begin DATA SUPPLIED

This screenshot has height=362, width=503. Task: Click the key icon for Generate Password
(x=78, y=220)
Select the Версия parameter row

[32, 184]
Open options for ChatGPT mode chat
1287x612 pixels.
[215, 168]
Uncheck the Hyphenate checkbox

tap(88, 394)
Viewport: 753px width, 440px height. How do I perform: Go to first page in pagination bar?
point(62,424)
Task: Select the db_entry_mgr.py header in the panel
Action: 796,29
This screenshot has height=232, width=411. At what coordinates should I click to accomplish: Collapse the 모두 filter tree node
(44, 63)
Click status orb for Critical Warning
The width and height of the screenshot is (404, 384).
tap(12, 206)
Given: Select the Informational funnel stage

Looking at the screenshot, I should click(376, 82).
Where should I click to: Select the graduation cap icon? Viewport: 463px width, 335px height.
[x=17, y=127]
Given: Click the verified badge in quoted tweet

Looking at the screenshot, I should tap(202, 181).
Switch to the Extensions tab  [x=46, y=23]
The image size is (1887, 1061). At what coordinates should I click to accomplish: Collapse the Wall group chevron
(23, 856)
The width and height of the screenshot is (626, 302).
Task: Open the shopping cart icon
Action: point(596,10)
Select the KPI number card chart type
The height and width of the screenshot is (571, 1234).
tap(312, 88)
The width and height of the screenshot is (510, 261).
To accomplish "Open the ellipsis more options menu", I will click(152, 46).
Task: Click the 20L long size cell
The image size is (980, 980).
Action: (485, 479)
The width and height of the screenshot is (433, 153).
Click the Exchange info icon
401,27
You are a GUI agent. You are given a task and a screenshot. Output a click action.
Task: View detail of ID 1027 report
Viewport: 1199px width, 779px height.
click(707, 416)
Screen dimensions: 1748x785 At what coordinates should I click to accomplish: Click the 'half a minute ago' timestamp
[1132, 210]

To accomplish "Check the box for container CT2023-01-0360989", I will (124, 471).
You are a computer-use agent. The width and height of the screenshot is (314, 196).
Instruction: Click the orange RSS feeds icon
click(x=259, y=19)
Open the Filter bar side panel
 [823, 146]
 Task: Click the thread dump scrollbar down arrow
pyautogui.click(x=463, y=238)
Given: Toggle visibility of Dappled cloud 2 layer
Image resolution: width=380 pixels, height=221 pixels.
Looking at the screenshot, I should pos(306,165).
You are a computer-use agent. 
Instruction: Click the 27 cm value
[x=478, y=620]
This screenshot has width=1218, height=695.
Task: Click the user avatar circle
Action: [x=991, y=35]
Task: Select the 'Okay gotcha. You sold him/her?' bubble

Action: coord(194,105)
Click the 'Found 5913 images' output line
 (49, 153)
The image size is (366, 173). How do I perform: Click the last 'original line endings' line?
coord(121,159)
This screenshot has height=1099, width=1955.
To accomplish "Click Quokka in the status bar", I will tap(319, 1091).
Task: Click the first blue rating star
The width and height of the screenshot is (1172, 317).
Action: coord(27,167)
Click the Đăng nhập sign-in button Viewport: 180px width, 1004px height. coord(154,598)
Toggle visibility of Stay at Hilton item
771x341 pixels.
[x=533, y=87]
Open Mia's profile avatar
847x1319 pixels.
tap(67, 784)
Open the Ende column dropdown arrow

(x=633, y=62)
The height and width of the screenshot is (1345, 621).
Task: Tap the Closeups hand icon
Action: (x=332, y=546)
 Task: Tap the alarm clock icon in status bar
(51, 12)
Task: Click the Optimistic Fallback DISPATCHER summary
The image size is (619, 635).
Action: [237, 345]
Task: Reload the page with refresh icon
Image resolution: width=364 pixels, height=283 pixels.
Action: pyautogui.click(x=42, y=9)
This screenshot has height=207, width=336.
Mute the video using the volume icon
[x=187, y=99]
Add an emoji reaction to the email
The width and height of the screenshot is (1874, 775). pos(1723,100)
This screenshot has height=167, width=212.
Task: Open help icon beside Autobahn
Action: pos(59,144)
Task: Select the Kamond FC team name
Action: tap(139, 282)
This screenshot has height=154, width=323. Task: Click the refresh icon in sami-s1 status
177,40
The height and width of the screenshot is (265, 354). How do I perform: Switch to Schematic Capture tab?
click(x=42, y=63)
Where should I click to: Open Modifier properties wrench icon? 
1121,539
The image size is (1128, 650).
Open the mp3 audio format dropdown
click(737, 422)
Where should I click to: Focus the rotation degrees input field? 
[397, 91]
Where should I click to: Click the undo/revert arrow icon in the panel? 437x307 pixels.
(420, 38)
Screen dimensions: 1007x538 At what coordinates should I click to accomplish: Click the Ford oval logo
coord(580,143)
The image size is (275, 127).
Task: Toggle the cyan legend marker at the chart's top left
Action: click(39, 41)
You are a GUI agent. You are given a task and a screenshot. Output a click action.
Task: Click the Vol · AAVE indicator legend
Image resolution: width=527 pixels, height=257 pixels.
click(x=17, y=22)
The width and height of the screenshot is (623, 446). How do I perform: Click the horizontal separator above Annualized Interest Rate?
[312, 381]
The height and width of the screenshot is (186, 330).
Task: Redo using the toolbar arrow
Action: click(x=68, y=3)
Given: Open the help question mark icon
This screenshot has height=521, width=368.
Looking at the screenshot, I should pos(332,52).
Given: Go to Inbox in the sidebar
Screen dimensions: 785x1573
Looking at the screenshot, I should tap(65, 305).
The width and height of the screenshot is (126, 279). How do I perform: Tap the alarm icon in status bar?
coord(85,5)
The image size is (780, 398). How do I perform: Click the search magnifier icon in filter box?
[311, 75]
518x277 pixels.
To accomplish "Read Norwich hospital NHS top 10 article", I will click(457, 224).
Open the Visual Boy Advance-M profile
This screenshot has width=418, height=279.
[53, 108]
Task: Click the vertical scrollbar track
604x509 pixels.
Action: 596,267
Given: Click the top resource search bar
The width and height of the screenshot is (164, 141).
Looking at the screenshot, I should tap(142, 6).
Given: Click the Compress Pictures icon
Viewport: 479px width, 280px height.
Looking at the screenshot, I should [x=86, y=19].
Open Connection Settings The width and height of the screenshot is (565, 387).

end DATA SUPPLIED

→ **WHAT NEEDS TO BE DONE**:
Reproduce word for word the lines from the line containing "Task: Click the vertical scrollbar track" through the end of the items, including both the first and the last.

→ **SOLUTION TO THE PROBLEM**:
Task: Click the vertical scrollbar track
604x509 pixels.
Action: 596,267
Given: Click the top resource search bar
The width and height of the screenshot is (164, 141).
Looking at the screenshot, I should tap(142, 6).
Given: Click the Compress Pictures icon
Viewport: 479px width, 280px height.
Looking at the screenshot, I should [x=86, y=19].
Open Connection Settings The width and height of the screenshot is (565, 387).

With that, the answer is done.